Luis Landeros deja la banca Unión San Felipe y apunta contra Raúl Delgado
A través de un escueto comunicado emitido la tarde de este miércoles, Unión San Felipe confirmó el término de la relación contractual con el director técnico Luis Landeros y su ayudante Germán Moya, poniendo fin a un proceso marcado por los malos resultados y una creciente tensión interna en el club aconcaguino.
“El Directorio del Club Deportivo Unión San Felipe SADP comunica que acordó poner término a la relación contractual con el director técnico Luis Landeros y su ayudante, Germán Moya”, señaló la institución a través del comunicado difundido en redes sociales.
Asimismo, el club informó que el primer equipo será dirigido de manera interina por Esteban Carvajal y Ricardo González, mientras que Fabián Venegas asumirá la preparación física del plantel.
La salida del entrenador se produce apenas un día después de las duras declaraciones del propietario del club, Raúl Delgado, quien cuestionó públicamente el trabajo del cuerpo técnico tras la goleada sufrida ante San Luis de Quillota.
Lejos de guardar silencio, Landeros respondió con dureza a los dichos del dirigente, acusándolo de intentar “hacer daño” y criticando la forma en que se manejó la situación.

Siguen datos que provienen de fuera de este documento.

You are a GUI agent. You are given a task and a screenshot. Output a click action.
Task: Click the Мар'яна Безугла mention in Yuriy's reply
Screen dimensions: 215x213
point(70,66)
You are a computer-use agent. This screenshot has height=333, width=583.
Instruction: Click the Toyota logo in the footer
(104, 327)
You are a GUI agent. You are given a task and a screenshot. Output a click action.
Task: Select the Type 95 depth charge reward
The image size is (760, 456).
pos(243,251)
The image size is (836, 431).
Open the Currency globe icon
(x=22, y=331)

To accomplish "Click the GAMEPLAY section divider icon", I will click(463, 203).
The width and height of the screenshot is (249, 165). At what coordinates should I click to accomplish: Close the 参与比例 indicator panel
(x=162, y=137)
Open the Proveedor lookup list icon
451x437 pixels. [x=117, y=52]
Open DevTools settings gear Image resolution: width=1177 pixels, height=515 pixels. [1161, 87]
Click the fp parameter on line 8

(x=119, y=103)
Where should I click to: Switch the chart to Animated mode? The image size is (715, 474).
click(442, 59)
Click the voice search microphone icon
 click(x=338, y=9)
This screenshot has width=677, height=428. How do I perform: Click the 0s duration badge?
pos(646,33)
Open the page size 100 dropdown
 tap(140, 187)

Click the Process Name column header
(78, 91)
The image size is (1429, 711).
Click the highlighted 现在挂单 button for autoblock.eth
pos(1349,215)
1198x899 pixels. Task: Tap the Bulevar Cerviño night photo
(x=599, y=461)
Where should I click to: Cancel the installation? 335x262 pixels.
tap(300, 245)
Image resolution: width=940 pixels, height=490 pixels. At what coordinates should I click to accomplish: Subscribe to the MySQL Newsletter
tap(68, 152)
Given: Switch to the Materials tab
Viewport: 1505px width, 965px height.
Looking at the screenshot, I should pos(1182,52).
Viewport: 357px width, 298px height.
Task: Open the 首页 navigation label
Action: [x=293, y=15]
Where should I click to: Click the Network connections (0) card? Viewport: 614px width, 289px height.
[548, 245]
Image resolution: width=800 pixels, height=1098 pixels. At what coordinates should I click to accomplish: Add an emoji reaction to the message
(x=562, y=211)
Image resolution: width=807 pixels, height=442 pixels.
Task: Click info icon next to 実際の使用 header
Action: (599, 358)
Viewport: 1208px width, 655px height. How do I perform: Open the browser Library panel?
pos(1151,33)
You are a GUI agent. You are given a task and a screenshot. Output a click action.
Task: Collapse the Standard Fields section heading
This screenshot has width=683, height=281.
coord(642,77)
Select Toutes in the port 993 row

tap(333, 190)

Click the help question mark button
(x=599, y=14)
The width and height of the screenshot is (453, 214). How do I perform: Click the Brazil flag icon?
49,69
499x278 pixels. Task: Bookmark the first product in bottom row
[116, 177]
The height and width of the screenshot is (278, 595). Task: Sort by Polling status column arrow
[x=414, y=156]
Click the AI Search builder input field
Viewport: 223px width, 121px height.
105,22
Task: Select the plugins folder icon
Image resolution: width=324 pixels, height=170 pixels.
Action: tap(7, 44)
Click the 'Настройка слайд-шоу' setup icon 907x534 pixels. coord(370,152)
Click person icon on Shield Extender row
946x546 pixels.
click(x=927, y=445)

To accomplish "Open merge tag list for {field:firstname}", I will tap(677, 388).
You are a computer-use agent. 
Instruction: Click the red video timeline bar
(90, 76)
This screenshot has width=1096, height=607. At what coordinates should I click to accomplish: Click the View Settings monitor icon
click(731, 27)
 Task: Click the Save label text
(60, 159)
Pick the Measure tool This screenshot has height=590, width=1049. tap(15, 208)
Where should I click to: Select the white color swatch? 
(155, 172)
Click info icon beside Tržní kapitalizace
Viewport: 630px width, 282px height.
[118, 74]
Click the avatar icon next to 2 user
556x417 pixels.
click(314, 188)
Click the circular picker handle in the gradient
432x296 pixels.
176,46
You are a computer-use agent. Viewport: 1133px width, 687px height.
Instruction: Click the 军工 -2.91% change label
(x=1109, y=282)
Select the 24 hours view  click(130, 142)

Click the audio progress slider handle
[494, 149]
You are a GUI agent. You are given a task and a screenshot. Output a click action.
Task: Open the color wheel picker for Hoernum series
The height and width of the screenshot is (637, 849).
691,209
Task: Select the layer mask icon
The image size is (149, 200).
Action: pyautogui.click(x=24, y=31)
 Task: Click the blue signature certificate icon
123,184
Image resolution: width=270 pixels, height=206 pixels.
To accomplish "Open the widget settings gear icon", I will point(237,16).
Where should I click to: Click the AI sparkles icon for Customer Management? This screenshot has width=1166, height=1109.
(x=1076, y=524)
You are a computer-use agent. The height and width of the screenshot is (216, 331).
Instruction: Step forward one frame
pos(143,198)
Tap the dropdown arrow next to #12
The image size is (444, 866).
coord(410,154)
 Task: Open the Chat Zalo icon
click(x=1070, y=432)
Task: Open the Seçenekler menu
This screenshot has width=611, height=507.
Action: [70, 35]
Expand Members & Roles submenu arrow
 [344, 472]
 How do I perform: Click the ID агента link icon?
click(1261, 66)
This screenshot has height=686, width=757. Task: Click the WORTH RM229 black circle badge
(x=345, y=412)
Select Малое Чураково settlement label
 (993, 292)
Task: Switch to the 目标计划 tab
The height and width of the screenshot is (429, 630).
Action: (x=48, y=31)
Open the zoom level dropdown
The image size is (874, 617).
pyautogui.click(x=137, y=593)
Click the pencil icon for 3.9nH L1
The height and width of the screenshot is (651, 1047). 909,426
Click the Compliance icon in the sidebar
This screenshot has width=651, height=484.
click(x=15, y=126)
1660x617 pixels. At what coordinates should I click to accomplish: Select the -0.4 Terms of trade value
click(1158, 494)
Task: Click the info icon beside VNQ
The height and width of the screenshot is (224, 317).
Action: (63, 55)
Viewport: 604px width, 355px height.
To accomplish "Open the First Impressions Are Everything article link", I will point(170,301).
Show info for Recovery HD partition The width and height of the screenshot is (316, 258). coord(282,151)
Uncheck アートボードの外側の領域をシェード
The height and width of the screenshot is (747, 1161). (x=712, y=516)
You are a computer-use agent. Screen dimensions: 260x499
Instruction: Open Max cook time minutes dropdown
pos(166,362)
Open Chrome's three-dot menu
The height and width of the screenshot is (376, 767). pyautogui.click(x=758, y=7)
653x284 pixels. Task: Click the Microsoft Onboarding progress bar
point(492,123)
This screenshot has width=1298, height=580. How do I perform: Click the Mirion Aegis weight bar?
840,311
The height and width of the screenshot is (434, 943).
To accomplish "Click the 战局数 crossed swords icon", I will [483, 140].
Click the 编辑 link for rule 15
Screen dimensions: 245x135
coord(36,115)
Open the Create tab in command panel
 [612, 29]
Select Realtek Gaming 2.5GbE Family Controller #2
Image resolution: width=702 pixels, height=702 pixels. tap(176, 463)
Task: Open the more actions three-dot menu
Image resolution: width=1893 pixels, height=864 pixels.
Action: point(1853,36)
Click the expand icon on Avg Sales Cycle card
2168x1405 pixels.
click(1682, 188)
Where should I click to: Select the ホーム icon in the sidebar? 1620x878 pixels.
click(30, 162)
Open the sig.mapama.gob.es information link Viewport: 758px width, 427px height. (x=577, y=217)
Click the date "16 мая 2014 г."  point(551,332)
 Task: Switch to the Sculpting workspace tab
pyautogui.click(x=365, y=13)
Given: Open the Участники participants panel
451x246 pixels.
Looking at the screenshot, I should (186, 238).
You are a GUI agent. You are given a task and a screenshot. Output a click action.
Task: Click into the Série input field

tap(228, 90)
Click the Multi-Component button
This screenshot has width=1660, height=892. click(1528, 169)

“Me sorprendió muchísimo. He tenido siempre una comunicación formal, responsable y profesional. Me cuesta comprender ciertas lógicas y muchas imprecisiones dentro de lo que él comenta. Llevo 20 años en esta profesión y jamás había vivido algo así”, expresó el ahora ex entrenador del Uní-Uní.
El técnico aseguró además que nunca tuvo conflictos graves ni con directivos ni con planteles durante su carrera, calificando esta experiencia como inédita y desgastante.
“Yo siento que hay una intención particularmente de hacer mucho daño. No lo leo de otra manera”, afirmó.
Landeros también defendió el trabajo realizado junto a su cuerpo técnico, señalando que el plantel fue conformado directamente por la dirigencia y que existieron limitaciones importantes para competir.
“Hicimos nuestro máximo esfuerzo profesional con un equipo completamente diseñado por el club. El plantel tenía solo 19 jugadores profesionales, había pocas variantes y además comenzamos tarde la pretemporada”, explicó.
En esa línea, reveló que solicitaron refuerzos antes del cierre del libro de pases, pero que desde la dirigencia se les informó que no existían recursos para contratar a los futbolistas que pretendían.
Respecto a los rumores sobre un camarín quebrado, Landeros descartó una ruptura total con el plantel y aseguró que incluso sostuvo reuniones con los capitanes en busca de soluciones antes de concretarse su salida.
“El que no juega siempre está molesto con el técnico, eso es normal en el fútbol. Pero no había una relación quebrada”, sostuvo.
Finalmente, el entrenador reconoció que el principal objetivo trazado al asumir en enero era mantener la categoría, considerando el complejo momento institucional y deportivo que atravesaba el club.
Con la salida de Landeros, Unión San Felipe profundiza una crisis deportiva que lo tiene en los últimos puestos del campeonato y con un ambiente cada vez más tensionado entre dirigencia, cuerpo técnico e hinchas.